Caratteristiche del prodotto
- Frutto di grandi dimensioni, buccia spessa e rugosa, ricca di olii essenziali.
- Polpa scarsa rispetto alla buccia, poco succosa e con semi.
- Coltivazione a pergola, tecnica tradizionale che protegge le piante dal vento marino e dal freddo.
- Raccolta scalare, con più cicli di fioritura e fruttificazione durante l'anno.
Territorio di produzione
- Riviera dei Cedri, fascia costiera tirrenica della provincia di Cosenza, con centro a Santa Maria del Cedro.
- Comuni limitrofi come Diamante, Belvedere Marittimo e Maierà.
Materie prime
- Cedri della varietà «Liscio di Diamante», tradizionalmente coltivata nell'area della Riviera.
Lavorazione
- Coltivazione a pergola, con pali di sostegno e reti frangivento a protezione delle piante.
- Raccolta manuale scalare durante diversi periodi dell'anno, secondo il ciclo di fioritura.
- Selezione dei frutti per uso alimentare, farmaceutico o rituale, secondo dimensione e integrità della buccia.
Stagionatura
- Non prevista per il frutto fresco.
- Nella lavorazione in canditi, la buccia viene messa sotto sale per diversi giorni prima della candimento vero e proprio.
Disciplinare
- Prodotto Agroalimentare Tradizionale (PAT) della Calabria, iscritto nell'elenco nazionale del MASAF.
- Non è coperto da una denominazione europea DOP o IGP: la tipicità è riconosciuta a livello di tradizione regionale.
- Parte della produzione è destinata all'esportazione per l'uso rituale ebraico del Sukkot, che richiede standard qualitativi specifici per l'etrog.
Utilizzo nella cucina tradizionale
- Candito, come ingrediente di pasticceria e per il consumo diretto.
- Nella preparazione del liquore di cedro, ottenuto per infusione della buccia in alcol.
- In marmellate e conserve realizzate con la scorza e la scarsa polpa del frutto.
- Come frutto rituale (etrog) nella festività ebraica del Sukkot.
Conservazione
- A temperatura ambiente fresca, il frutto intero si conserva per diverse settimane grazie alla buccia spessa.
- I canditi si conservano a lungo in contenitori chiusi, al riparo dall'umidità.
Curiosità
La Riviera dei Cedri prende il nome proprio da questa coltivazione, diffusa lungo la costa tirrenica cosentina da lungo tempo.
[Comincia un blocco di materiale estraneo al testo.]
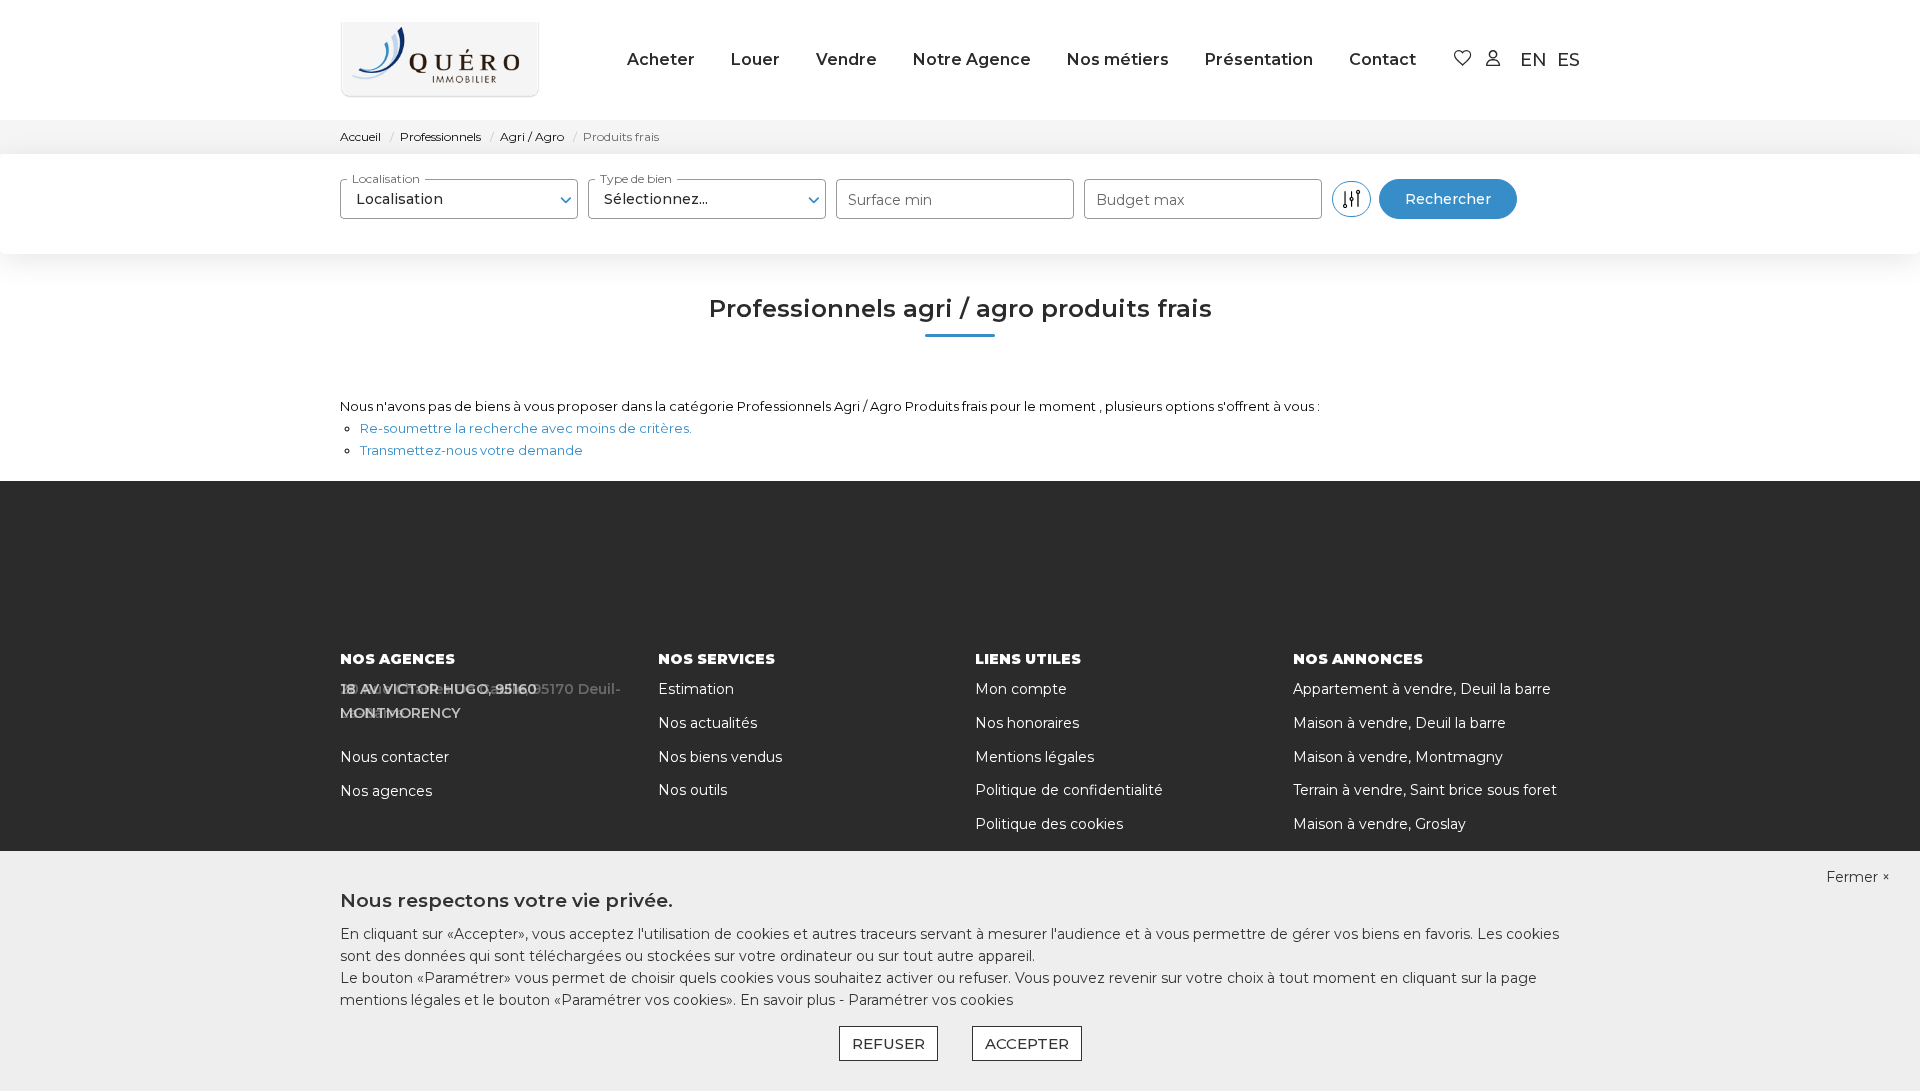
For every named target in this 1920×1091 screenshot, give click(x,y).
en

La coltivazione a pergola è una tecnica distintiva dell'area, pensata per proteggere le piante, particolarmente sensibili al freddo, dal vento del mare.
Domande frequenti
- Perché il cedro si coltiva a pergola?
- La pianta di cedro è più sensibile al freddo e al vento rispetto ad altri agrumi: la struttura a pergola, con reti frangivento, protegge i rami e i frutti e ne consente la coltivazione lungo la costa tirrenica cosentina.
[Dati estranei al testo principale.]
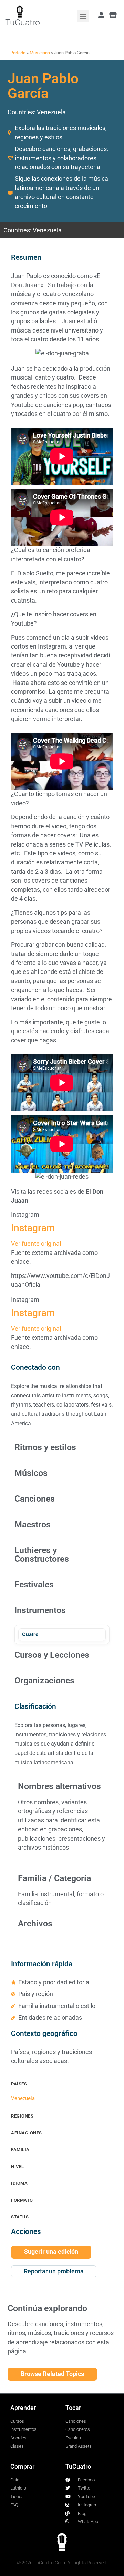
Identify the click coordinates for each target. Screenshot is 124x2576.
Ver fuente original (36, 1243)
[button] (83, 16)
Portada (17, 52)
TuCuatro (22, 22)
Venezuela (51, 112)
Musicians (40, 52)
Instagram (33, 1228)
- Che legame ha con la festività ebraica del Sukkot?
- Parte della produzione della Riviera dei Cedri è destinata all'uso rituale come etrog, uno dei quattro simboli vegetali della festività, per il quale sono richiesti standard di integrità e forma del frutto.
- Si mangia fresco?
- La polpa è scarsa e poco succosa, per cui il cedro si utilizza soprattutto per la buccia, ricca di olii essenziali: candita, in liquore o in conserve, più che come frutto da consumare fresco.
Fonti
- Ministero dell'Agricoltura, della Sovranità alimentare e delle Foreste, Elenco nazionale dei Prodotti Agroalimentari Tradizionali (PAT) — www.politicheagricole.it. Consultato il 02 agosto 2026.
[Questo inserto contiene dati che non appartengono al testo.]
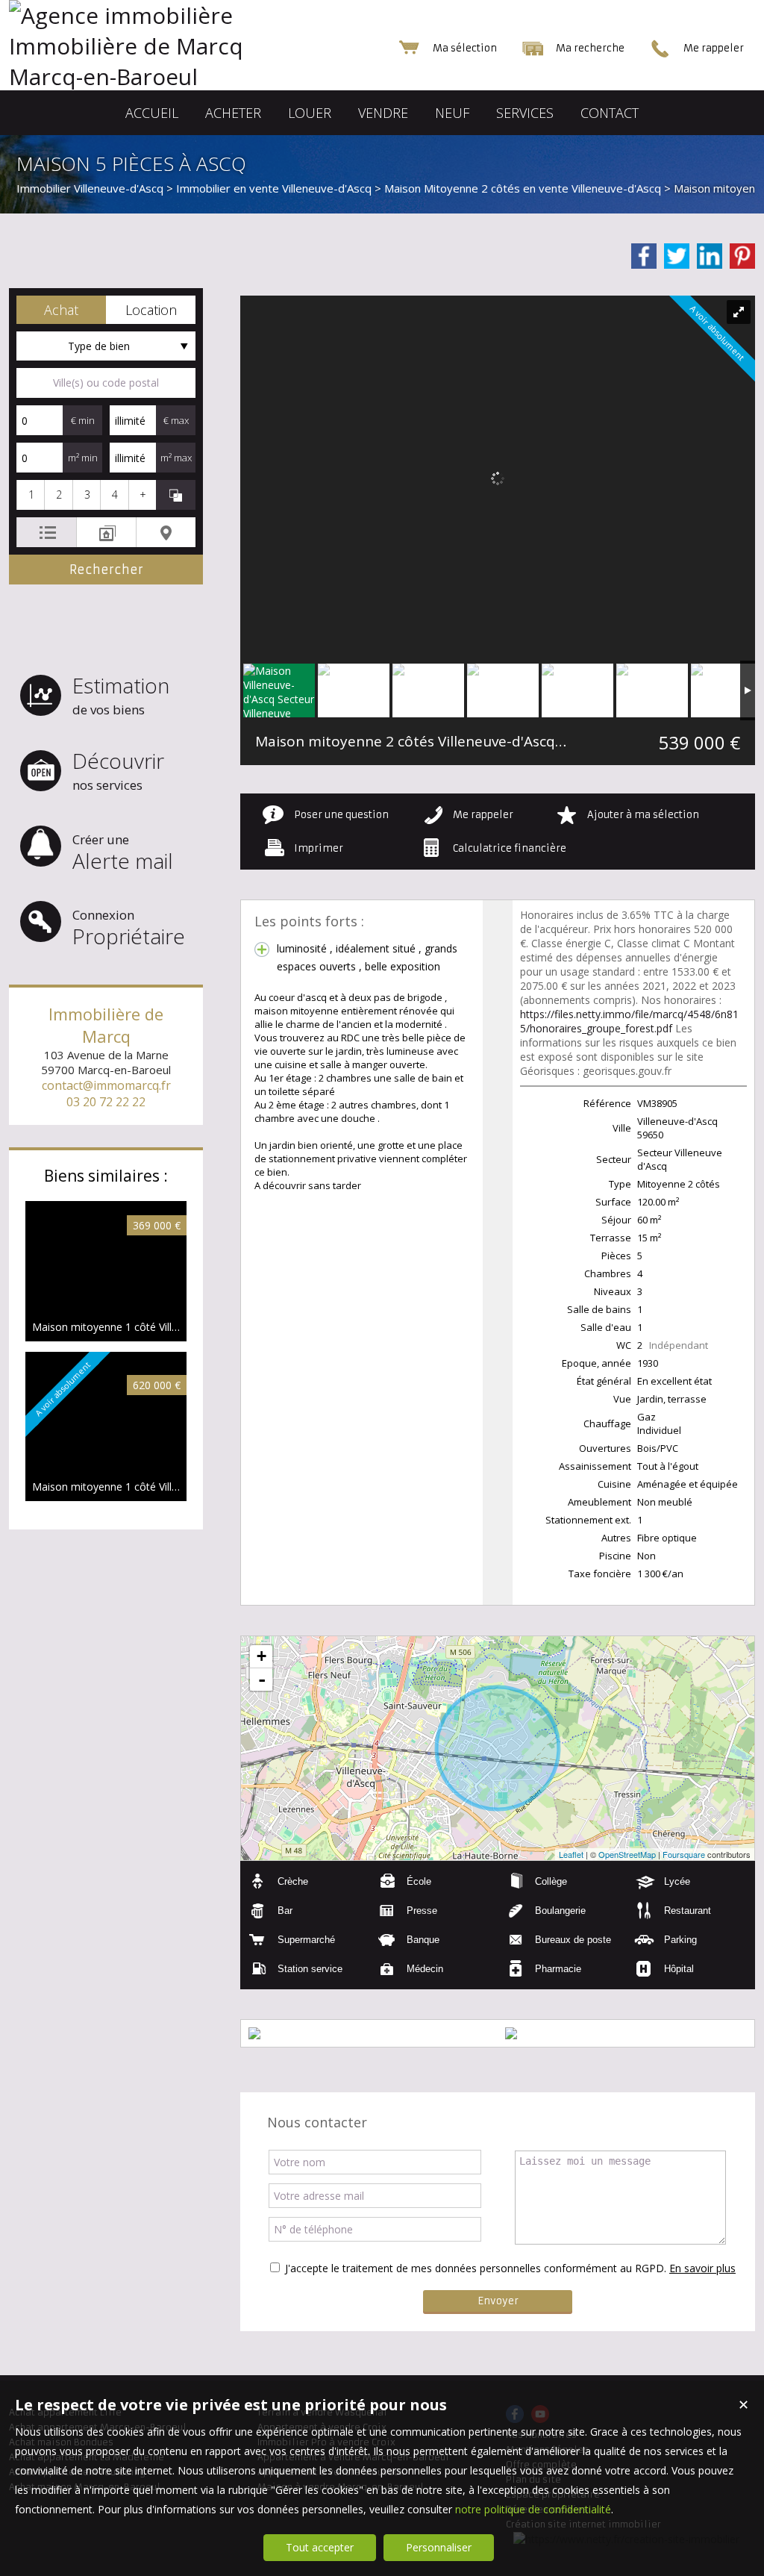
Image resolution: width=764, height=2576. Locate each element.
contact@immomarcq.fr (106, 1085)
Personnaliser (439, 2547)
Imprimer (318, 848)
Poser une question (341, 814)
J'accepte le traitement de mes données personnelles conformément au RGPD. (475, 2268)
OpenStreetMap (627, 1854)
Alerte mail (122, 853)
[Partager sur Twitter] (676, 256)
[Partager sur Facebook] (644, 256)
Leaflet (571, 1854)
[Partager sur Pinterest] (742, 256)
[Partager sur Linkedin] (709, 256)
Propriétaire (128, 928)
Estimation (120, 694)
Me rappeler (483, 814)
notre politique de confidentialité (533, 2509)
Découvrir (118, 769)
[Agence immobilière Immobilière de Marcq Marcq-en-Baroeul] (158, 76)
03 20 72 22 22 (105, 1102)
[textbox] (105, 383)
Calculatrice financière (509, 848)
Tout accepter (320, 2547)
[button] (61, 310)
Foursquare (684, 1854)
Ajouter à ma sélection (643, 814)
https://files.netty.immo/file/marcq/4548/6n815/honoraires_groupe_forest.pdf (629, 1021)
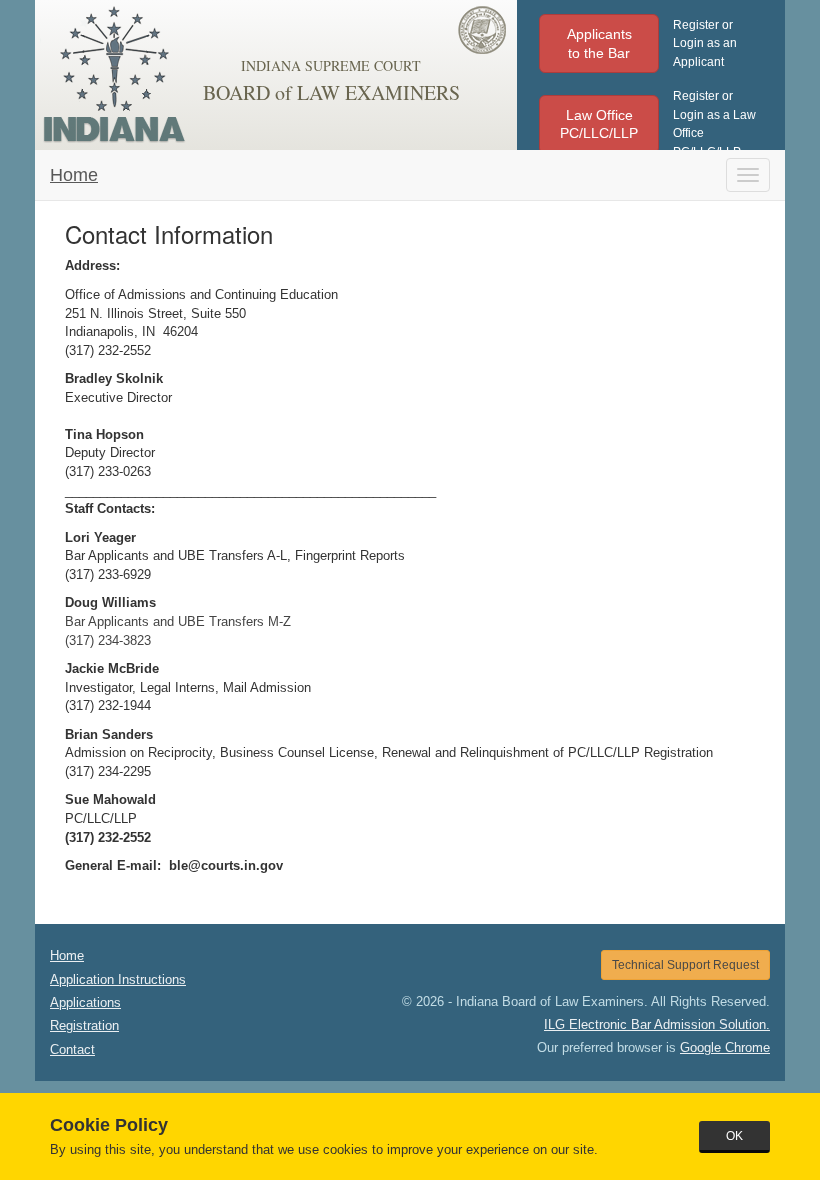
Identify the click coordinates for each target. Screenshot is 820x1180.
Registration (84, 1025)
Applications (85, 1002)
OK (734, 1136)
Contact (72, 1049)
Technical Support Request (685, 965)
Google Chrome (725, 1047)
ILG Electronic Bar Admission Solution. (657, 1024)
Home (74, 175)
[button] (599, 43)
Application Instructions (118, 979)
- Regione Calabria, Agricoltura e produzioni agroalimentari di qualità della Calabria — www.regione.calabria.it. Consultato il 02 agosto 2026.
- Istituto della Enciclopedia Italiana Treccani, Voci enciclopediche di gastronomia e prodotti alimentari italiani — www.treccani.it. Consultato il 02 agosto 2026.